2. TISSER LES RÉSEAUX : LES HÉRITIERS ET LES « HUSTLERS »

2.1. Les héritiers et les hustlers

2.1. Les héritiers et les hustlers

« The young researchers have to be kind of hustlers today », affirme Indira, mon interlocutrice, lorsque j’aborde avec elle la question des stratégies estimées nécessaires pour faire une carrière académique aujourd’hui. Pour cette universitaire établie, l’idée d’inscription dans une école de pensée et dans une lignée intellectuelle, un aspect cher du métier académique, est devenue un rêve puriste (Peirano, 1990). Nous sommes dans son bureau, un bel espace situé dans un ancien bâtiment appartenant à une université canadienne réputée.
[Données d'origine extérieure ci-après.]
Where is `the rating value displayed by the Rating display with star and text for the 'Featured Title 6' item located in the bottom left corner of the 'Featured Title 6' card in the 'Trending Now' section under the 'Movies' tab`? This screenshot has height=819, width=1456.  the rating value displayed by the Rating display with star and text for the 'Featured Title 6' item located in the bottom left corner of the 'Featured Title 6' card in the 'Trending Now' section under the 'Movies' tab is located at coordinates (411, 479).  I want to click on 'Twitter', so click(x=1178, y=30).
En regardant sur ma gauche, je repère de grandes étagères presque vides. Ce ne sera pas la seule fois que je visiterai un bureau qu’on dirait presque inoccupé, et toujours pour la même raison : ces chercheurs y demeurent très peu. Indira est certes rattachée à une institution canadienne, mais elle passe la plupart de son temps à New York, où elle a réalisé ses études doctorales vers la fin des années 1980 et entretient ses réseaux académiques plus importants. Elle fait des allers-retours presque hebdomadaires, me raconte mon interlocutrice alors qu’elle fait étalage des réseaux de chercheurs extrêmement prestigieux auxquels elle participe dans la ville étatsunienne et avec qui elle cultive des rapports d’amitié. Elle insiste sur les diners fréquents avec certains chercheurs très reconnus internationalement, et notoirement appartenant à une « élite » non seulement académique mais aussi économique et sociale : ici, réseaux académiques et de classe et caste se chevauchent. Dans un contexte où les réseaux s’étendent très loin, s’imposent comme le modus operandi d’organisation de la recherche et se superposent de manière à créer de véritables réseaux de réseaux (Hannerz, 1992), se nouent des mailles considérablement complexes de circulation à plusieurs niveaux.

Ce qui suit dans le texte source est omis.